Today, I was advising a team on building their data warehouse solution. I realized that even 40 years after the term “data warehouse” was first introduced, there are still questions about why we need a data warehouse and why we don’t get all of the data from application databases, especially by executives. I write this post to answer these questions by clarifying the terms OLTP and OLAP, which are frequently used in discussions about data warehouse database architecture. Then I will explain why OLTP databases are inefficient for OLAP queries and why you need a separate database known as a data warehouse.

OLTP

OLTP, or Online Transaction Processing, is a pattern by which we access and manipulate data in the database transaction-by-transaction. A transaction refers to a single unit of work, such as a money transfer, a book, a blog post, and so on. Typically, users often only interact with one or a few transactions at a time.
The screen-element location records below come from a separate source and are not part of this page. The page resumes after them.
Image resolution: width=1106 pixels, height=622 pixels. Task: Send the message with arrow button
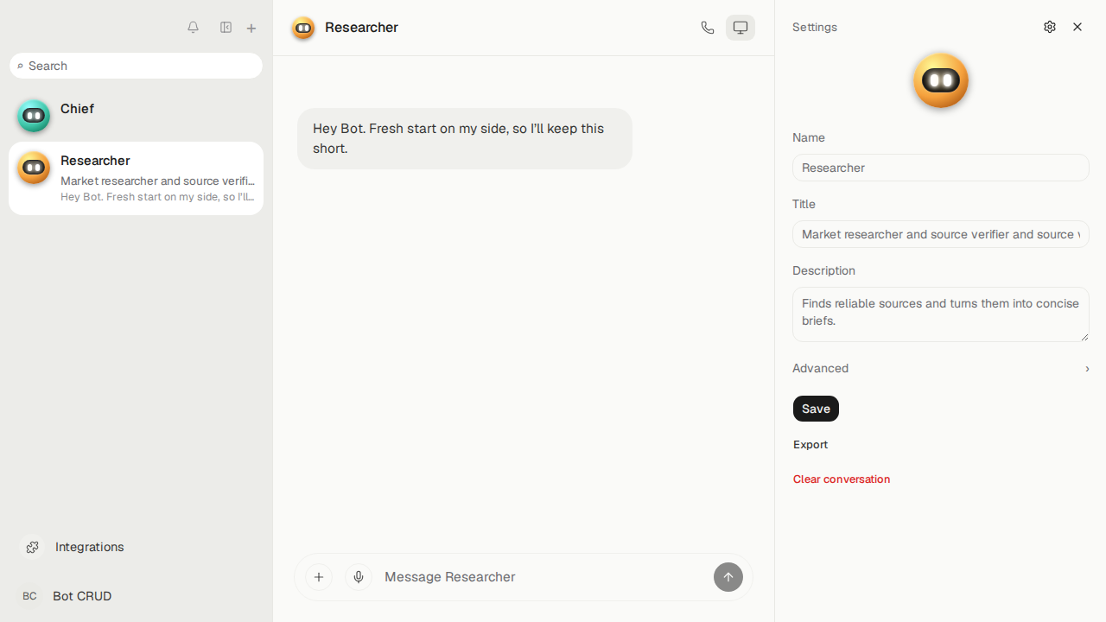[x=728, y=577]
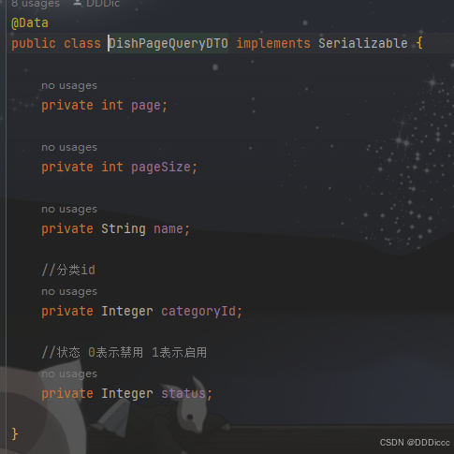Click the DDDic author name hint
Viewport: 454px width, 454px height.
point(103,3)
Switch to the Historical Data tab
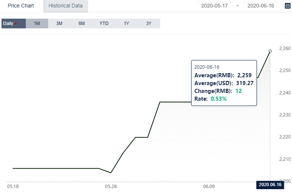The height and width of the screenshot is (194, 292). pyautogui.click(x=66, y=6)
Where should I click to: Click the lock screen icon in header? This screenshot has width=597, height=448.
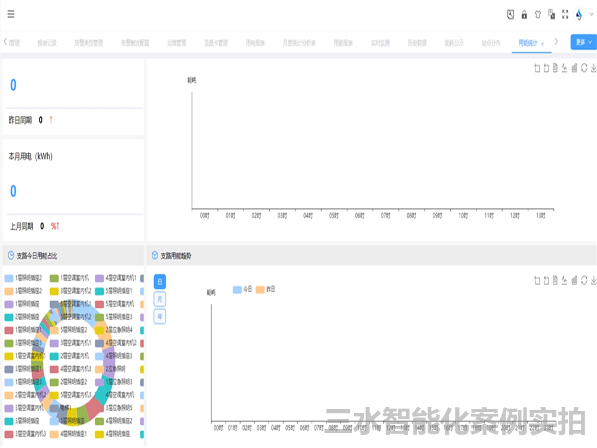pos(524,14)
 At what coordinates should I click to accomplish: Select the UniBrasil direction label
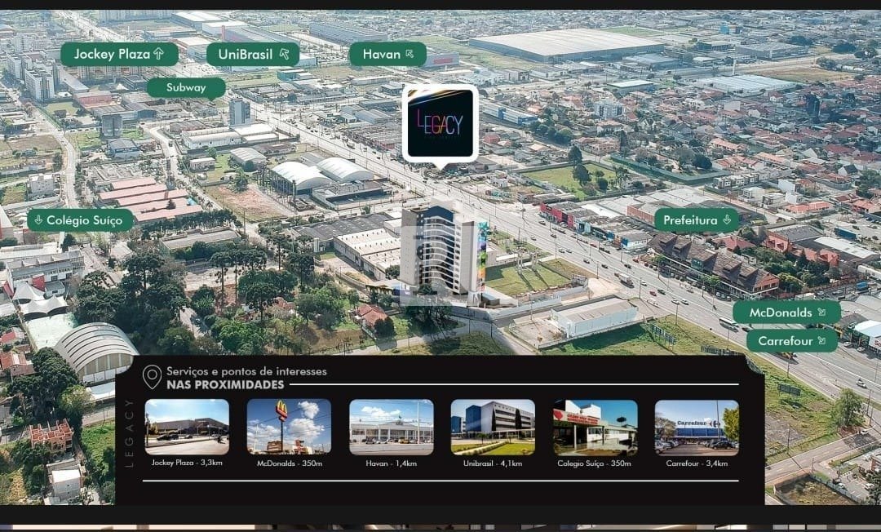[x=252, y=55]
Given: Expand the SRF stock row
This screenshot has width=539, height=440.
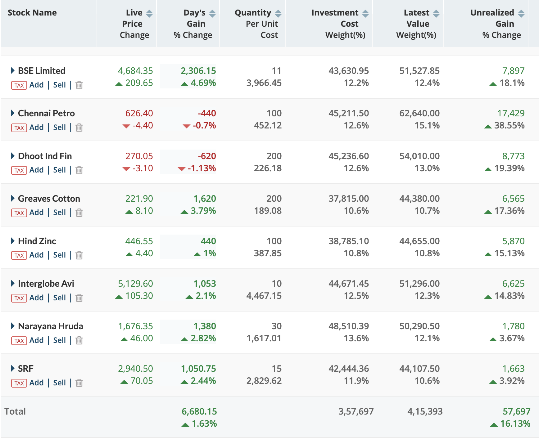Looking at the screenshot, I should (x=13, y=369).
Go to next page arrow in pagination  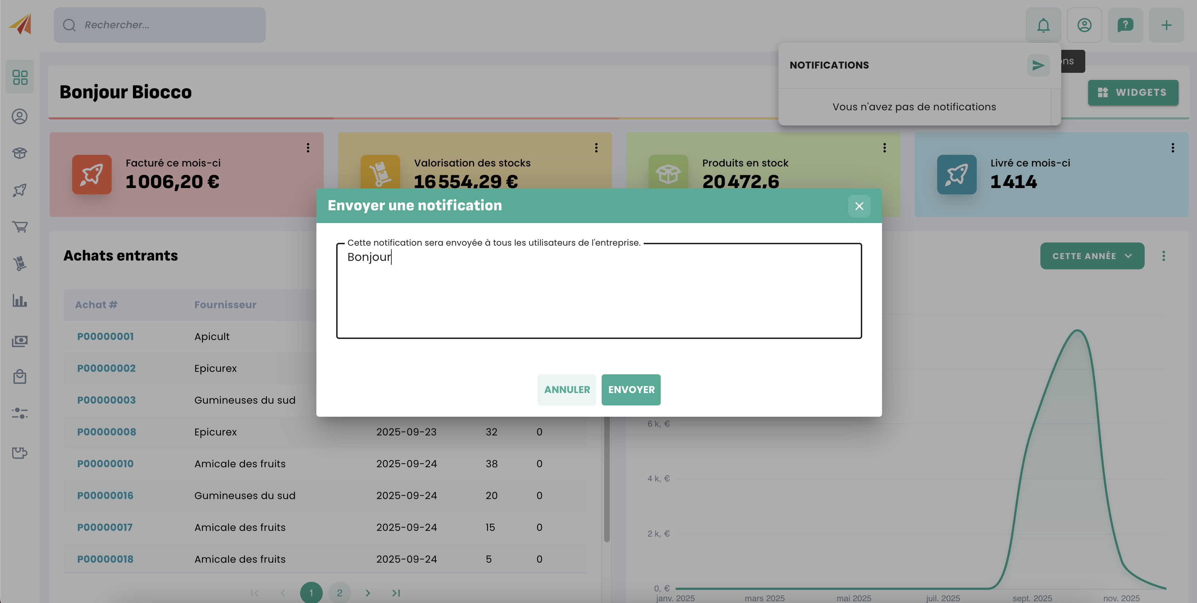click(x=368, y=593)
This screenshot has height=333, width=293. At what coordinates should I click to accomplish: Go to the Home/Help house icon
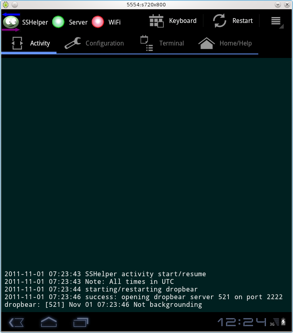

Therefore, most of the time, applications look up a small number of records in databases by some keys. Application databases implement special indexing techniques such as B-tree or LSM-tree to handle OLTP efficiently. They can quickly access a particular transaction given its indexed key.

OLAP

As businesses grow and accumulate data, they need to analyze it to gain valuable insights about their market and customers. Then they can make informed decisions and gain competitive advantage. When it comes to analytics, access patterns will be very different. Typically, analytic queries consume a large number of records, look for only a few specific columns of each record, and often aggregate data to calculate statistics (min, max, sum, average,…). This pattern of accessing data in the database is called Online Analytic Processing (OLAP).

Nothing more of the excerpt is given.